Morning Note: Market news and an update from building materials company CRH.

Market News


 

The gold price has risen past $2,360 per ounce, driven by traders’ expectations of a Federal Reserve interest rate cut following recent economic data. Yesterday’s data revealed a higher-than-expected increase in Americans filing for unemployment benefits last week, indicating a gradual cooling of the labour market. Investors anticipate that the Fed will initiate its easing cycle in September. Lower rates tend to benefit non-yielding gold. The 10-year Treasury yield slipped to 4.46%.

 

US equity markets also moved higher last night – S&P 500 (+0.5%), Nasdaq (+0.3%) – as did markets in Asia this morning: Nikkei 225 (+0.4%); Hang Seng (+2.0%, boosted by tax-waiver plan); Shanghai Composite (+0.1%). Japan’s consumer spending fell for the 13th straight month in March. The FTSE 100 is currently trading 0.4% higher at 8,413, another new high. Anglo American’s South Africa investors have hinted they are open to an improved BHP bid.

 

Joe Biden is set to unveil China tariffs as soon as next week, targeting key sectors including EVs, batteries, and solar equipment, people familiar said. He’s expected to reject the across-the-board tariff hikes sought by Donald Trump. Meanwhile, HSBC, Standard Chartered, and other major UK firms are pressing Rishi Sunak’s government to tone down proposed restrictions on doing business with China. They’re urging ministers not to include Beijing in the strictest risk category of new national security legislation, people familiar said.

Dataset section -
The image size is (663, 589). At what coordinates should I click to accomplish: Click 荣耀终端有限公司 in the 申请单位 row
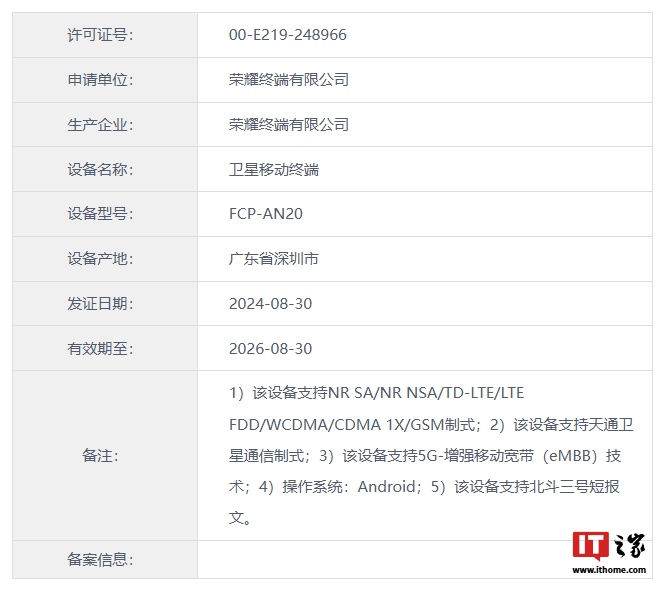[289, 80]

Given task -
Pick up the morning market note after its final sentence, which ends "the strictest risk category of new national security legislation, people familiar said."

Reply to the task -
 

As expected, the Bank of England left interest rates unchanged at 5.25%. However, the Monetary Policy Committee signalled it could cut rates this summer. They voted 7-2 in favour of holding rates, with two members voting for an immediate cut. Sterling slipped on the announcement and currently trades at $1.2529 and €1.1621. Meanwhile, the UK bounced back strongly from a recession in the first quarter, with GDP rising 0.6% compared to the previous three months.

 



Source: Bloomberg

Company News

 

CRH has today released its Q1 results which highlight a solid start to the year in the seasonally least significant quarter. The group also maintained its full-year guidance, and in response, the shares have been marked up 2% in early trading.

 

CRH is a global building materials business, with c.3,400 operating locations in 29 countries, with market leadership positions in North America and Europe. The group generated sales of $35bn in 2023.

 

The company manufactures and supplies a range of integrated building materials, products and innovative end-to-end solutions which can be found throughout the built environment in a wide range of construction projects from major public infrastructure to homes and commercial buildings. The group divides its operations into Materials Solutions (made up of aggregates, asphalt, ready-mixed concrete, paving & construction services, and cement) and Building Solutions (made up of architectural products, infrastructure products, and construction accessories).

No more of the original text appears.